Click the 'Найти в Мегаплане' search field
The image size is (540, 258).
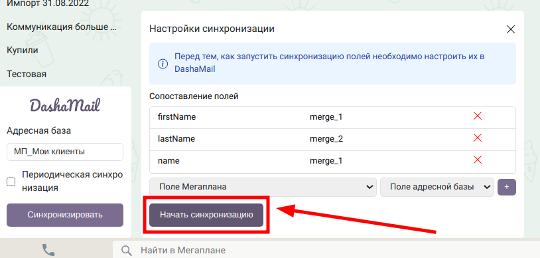coord(326,250)
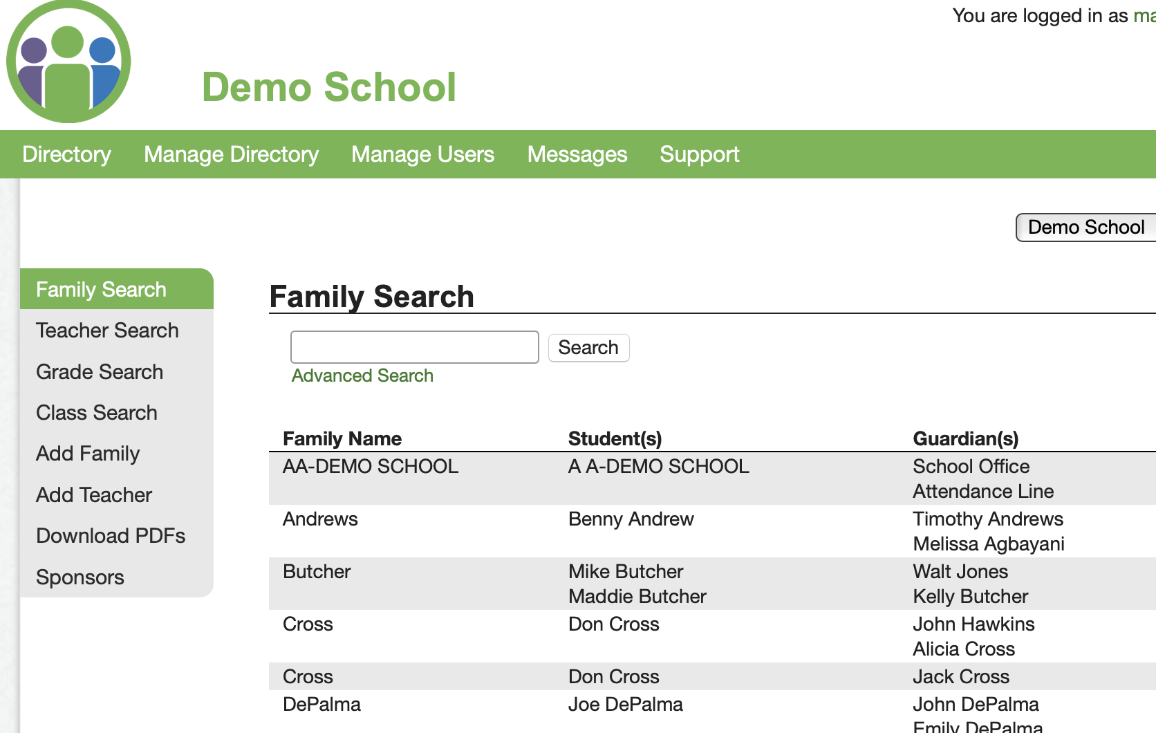Open the Grade Search page
This screenshot has height=733, width=1156.
[x=100, y=372]
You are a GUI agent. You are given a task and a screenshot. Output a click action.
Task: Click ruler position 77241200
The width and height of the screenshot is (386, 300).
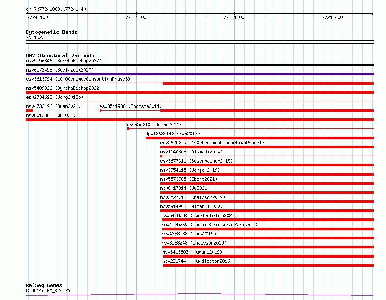coord(136,17)
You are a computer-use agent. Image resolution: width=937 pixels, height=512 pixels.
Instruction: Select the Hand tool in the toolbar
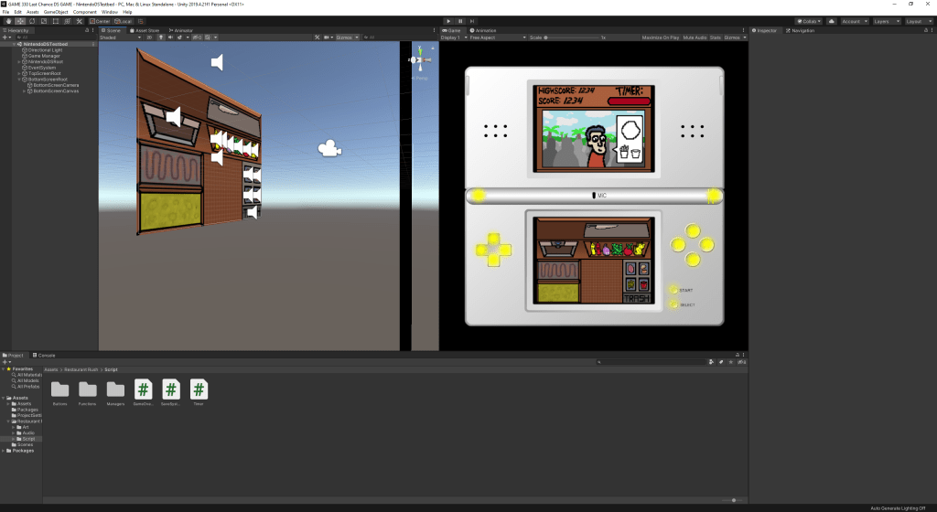coord(7,20)
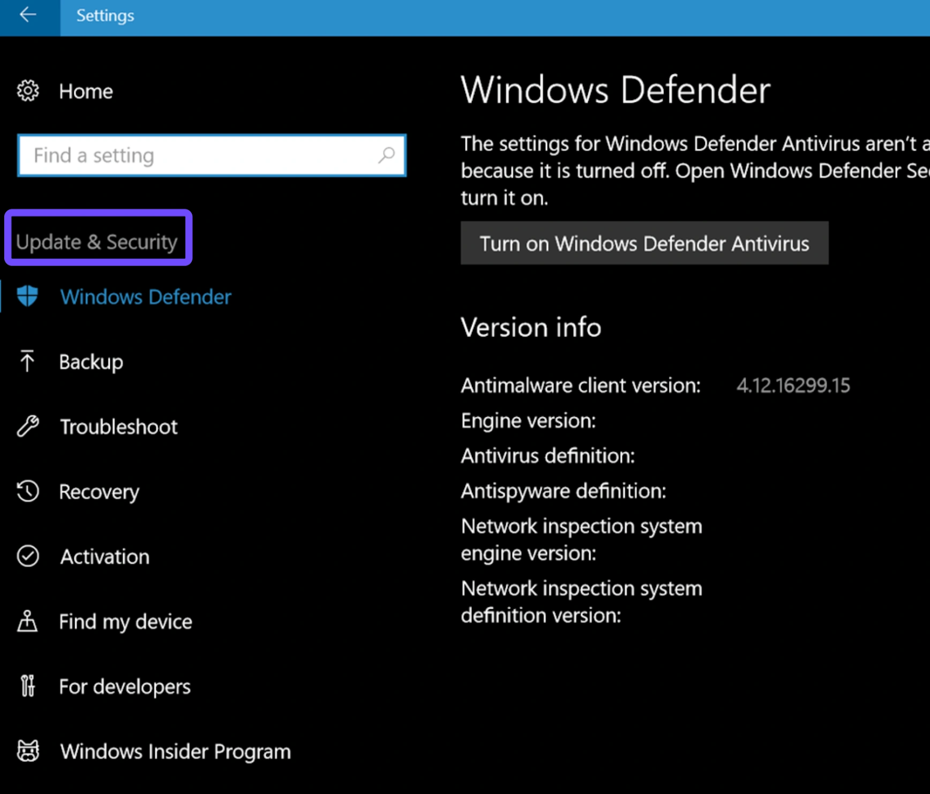Click the Find a setting search box

(x=198, y=155)
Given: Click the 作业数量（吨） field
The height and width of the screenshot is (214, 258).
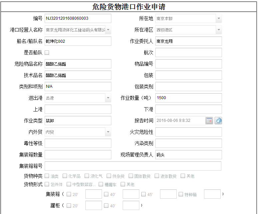Looking at the screenshot, I should click(x=188, y=98).
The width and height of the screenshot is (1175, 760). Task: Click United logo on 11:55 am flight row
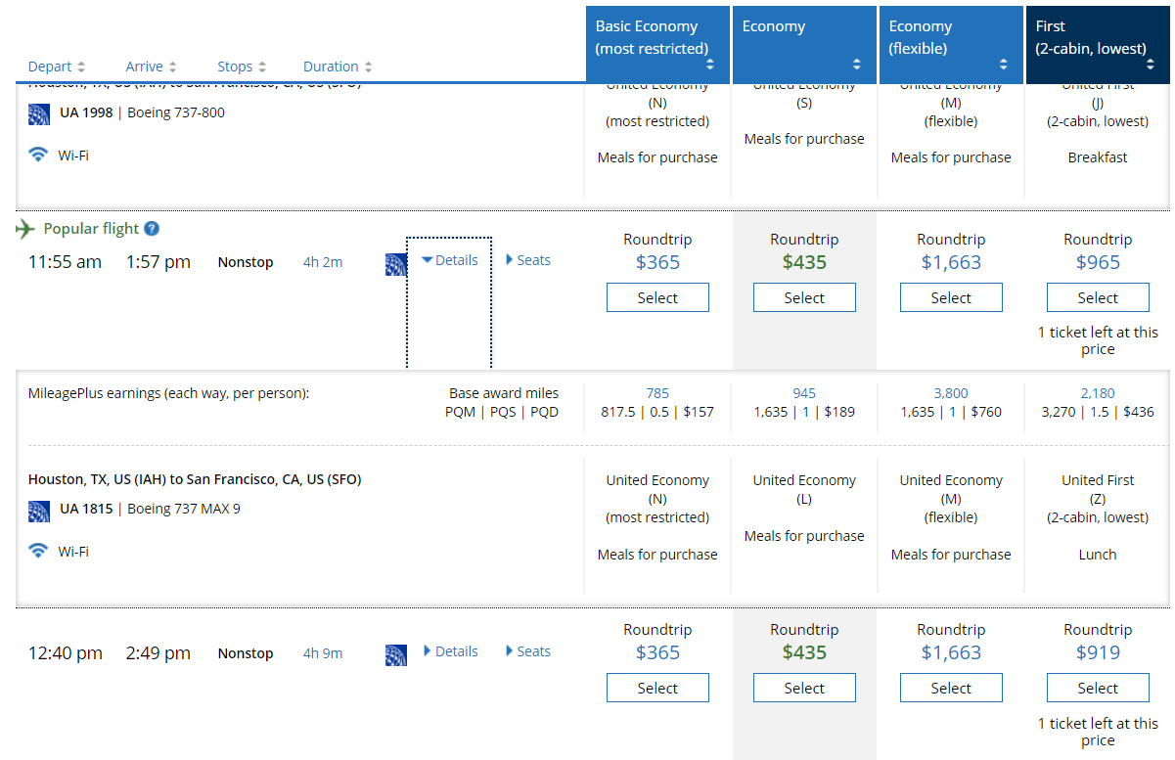point(396,264)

Exercise aim: An exact copy is needed of only the lines from the top of the material through the line with "Given: Click the 作业数量（吨） field"; no pictures belong in it.

Result:
Click the 'Найти в Мегаплане' search field
The image size is (540, 258).
coord(326,250)
Open the Grade Search page
This screenshot has height=733, width=1156.
[x=100, y=372]
You are a GUI agent. You are given a task and a screenshot. Output a click action.
Task: Click ruler position 77241200
The width and height of the screenshot is (386, 300).
coord(136,17)
You are a computer-use agent. Image resolution: width=937 pixels, height=512 pixels.
Instruction: Select the Hand tool in the toolbar
coord(7,20)
Click the Find a setting search box

(x=198, y=155)
Given: Click the 作业数量（吨） field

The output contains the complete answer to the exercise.